#### AIM
Copy the rows below verbatim, beginning with the first row and ending with the line that contains "[x=332, y=139]", including both of those lines.

#### RECORDED DATA
□ □ □ □ □

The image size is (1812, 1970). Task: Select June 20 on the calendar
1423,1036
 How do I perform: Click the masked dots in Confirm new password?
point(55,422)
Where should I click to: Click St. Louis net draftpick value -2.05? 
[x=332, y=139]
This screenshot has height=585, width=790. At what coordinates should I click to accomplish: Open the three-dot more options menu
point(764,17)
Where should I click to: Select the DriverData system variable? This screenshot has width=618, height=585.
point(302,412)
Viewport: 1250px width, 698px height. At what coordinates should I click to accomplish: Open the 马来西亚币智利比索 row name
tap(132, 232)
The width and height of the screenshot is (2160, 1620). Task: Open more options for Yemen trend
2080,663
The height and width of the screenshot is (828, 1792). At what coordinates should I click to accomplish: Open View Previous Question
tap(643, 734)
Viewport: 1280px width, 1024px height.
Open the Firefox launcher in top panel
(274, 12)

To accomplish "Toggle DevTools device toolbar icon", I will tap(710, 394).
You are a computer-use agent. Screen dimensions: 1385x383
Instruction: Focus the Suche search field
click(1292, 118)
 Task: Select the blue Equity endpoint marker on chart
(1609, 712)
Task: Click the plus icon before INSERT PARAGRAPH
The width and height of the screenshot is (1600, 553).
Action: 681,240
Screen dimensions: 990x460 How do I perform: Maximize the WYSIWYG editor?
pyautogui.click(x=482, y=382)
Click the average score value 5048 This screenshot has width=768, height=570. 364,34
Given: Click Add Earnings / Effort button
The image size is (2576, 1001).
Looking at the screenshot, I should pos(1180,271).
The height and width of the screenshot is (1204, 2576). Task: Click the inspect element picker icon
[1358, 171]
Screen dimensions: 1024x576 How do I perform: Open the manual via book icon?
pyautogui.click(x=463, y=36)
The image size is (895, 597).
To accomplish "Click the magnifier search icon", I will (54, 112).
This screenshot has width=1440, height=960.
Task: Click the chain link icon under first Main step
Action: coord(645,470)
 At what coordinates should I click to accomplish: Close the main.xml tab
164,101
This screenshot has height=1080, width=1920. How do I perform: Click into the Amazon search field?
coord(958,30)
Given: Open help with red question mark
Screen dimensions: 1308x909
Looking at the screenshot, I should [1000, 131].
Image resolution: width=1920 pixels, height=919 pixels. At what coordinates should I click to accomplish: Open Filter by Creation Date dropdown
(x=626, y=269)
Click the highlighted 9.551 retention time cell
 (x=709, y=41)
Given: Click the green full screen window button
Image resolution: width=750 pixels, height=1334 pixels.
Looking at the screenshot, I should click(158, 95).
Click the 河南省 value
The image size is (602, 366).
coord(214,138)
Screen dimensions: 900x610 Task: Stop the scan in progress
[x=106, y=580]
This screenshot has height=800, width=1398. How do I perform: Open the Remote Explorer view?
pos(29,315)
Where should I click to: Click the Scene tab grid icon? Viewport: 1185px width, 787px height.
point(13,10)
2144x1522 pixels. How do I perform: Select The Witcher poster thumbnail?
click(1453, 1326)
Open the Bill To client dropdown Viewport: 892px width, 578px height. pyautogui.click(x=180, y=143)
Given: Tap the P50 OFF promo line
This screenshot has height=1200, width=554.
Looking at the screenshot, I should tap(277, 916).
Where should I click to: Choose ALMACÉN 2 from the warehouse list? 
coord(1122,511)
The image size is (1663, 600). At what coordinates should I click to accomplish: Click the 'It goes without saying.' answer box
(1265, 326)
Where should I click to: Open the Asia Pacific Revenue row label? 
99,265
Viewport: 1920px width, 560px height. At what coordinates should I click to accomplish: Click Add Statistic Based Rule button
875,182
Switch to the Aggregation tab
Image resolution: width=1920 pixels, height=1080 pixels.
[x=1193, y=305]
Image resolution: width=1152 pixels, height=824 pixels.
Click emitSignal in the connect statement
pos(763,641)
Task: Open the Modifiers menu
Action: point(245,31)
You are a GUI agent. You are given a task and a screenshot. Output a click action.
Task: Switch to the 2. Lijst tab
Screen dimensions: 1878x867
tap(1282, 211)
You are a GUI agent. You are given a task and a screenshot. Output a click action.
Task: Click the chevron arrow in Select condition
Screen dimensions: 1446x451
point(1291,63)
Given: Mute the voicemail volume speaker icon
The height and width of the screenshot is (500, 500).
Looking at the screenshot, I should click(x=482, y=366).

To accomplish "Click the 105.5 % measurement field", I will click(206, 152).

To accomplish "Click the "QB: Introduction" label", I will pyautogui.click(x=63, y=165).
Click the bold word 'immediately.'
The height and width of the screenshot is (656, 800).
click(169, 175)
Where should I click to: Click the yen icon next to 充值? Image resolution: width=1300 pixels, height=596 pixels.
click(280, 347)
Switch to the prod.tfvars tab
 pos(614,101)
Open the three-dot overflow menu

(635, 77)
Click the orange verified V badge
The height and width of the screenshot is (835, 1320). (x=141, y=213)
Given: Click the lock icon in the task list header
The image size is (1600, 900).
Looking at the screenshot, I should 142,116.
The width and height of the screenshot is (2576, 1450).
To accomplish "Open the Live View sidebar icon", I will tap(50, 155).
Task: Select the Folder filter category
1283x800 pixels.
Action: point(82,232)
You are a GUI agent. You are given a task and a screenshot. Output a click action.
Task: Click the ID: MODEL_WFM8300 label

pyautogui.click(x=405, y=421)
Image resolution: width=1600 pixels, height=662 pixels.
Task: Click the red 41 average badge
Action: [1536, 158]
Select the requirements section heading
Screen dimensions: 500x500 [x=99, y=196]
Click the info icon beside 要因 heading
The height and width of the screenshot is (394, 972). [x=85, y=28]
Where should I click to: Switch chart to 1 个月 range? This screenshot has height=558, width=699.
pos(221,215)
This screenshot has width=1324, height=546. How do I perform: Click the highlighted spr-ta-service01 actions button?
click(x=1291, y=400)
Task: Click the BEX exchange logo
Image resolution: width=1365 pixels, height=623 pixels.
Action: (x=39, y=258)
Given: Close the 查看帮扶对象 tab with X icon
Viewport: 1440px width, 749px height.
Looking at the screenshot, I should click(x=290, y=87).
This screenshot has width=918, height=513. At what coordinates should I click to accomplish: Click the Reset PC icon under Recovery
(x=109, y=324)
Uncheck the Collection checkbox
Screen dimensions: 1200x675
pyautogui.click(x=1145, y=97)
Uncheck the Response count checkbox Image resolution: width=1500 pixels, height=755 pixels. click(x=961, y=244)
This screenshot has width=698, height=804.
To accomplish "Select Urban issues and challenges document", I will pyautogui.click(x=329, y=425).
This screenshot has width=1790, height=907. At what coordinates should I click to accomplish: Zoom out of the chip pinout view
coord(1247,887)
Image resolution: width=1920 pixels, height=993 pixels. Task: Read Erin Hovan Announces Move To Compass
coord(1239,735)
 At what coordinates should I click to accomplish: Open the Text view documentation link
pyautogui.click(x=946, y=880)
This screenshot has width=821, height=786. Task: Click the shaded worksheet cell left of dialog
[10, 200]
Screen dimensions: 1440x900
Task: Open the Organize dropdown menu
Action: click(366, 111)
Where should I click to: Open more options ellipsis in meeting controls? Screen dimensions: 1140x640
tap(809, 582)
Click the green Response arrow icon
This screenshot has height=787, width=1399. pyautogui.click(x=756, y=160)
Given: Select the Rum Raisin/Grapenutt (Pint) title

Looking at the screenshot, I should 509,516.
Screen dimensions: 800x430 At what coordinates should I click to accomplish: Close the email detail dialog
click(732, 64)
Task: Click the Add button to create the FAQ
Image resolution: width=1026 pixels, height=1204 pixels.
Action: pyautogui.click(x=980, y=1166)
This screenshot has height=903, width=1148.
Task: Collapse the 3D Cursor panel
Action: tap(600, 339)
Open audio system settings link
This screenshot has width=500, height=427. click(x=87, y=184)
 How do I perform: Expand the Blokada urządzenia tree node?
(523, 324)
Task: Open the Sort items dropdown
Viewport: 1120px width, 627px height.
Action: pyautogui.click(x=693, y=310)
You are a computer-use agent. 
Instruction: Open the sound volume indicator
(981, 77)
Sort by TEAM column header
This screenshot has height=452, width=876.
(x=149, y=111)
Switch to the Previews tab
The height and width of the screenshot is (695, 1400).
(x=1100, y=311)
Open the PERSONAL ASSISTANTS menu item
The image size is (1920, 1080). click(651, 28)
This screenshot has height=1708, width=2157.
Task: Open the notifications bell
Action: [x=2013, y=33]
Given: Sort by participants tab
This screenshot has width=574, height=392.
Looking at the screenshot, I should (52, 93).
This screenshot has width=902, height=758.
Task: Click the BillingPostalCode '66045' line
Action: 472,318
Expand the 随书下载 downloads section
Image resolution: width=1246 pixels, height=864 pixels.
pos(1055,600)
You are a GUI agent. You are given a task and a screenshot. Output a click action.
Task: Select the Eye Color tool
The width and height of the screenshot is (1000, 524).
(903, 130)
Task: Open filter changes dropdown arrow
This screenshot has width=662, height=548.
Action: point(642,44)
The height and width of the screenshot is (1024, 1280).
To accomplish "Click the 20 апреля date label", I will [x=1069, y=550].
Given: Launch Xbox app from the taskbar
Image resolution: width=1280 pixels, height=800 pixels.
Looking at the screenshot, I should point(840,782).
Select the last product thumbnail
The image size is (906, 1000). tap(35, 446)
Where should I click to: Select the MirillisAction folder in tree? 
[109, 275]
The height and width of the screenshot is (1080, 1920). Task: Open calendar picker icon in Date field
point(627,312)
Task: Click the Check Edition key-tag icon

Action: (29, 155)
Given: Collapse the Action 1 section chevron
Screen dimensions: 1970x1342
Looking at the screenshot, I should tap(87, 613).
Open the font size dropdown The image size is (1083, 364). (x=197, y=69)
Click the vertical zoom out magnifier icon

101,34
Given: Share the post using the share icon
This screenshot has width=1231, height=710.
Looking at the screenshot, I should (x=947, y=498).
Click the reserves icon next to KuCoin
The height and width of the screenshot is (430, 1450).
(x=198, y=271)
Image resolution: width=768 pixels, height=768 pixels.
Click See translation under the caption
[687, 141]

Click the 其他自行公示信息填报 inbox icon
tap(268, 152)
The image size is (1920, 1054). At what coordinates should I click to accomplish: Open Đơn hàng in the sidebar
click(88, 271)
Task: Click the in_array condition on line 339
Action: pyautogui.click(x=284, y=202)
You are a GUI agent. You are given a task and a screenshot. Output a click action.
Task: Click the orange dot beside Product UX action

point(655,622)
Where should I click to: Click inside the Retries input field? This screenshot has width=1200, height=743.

□ □ □ □ □

#### TASK SOLUTION
The image size is (1812, 1970). Task: Select June 20 on the calendar
1423,1036
 How do I perform: Click the masked dots in Confirm new password?
point(55,422)
Where should I click to: Click St. Louis net draftpick value -2.05? 
[x=332, y=139]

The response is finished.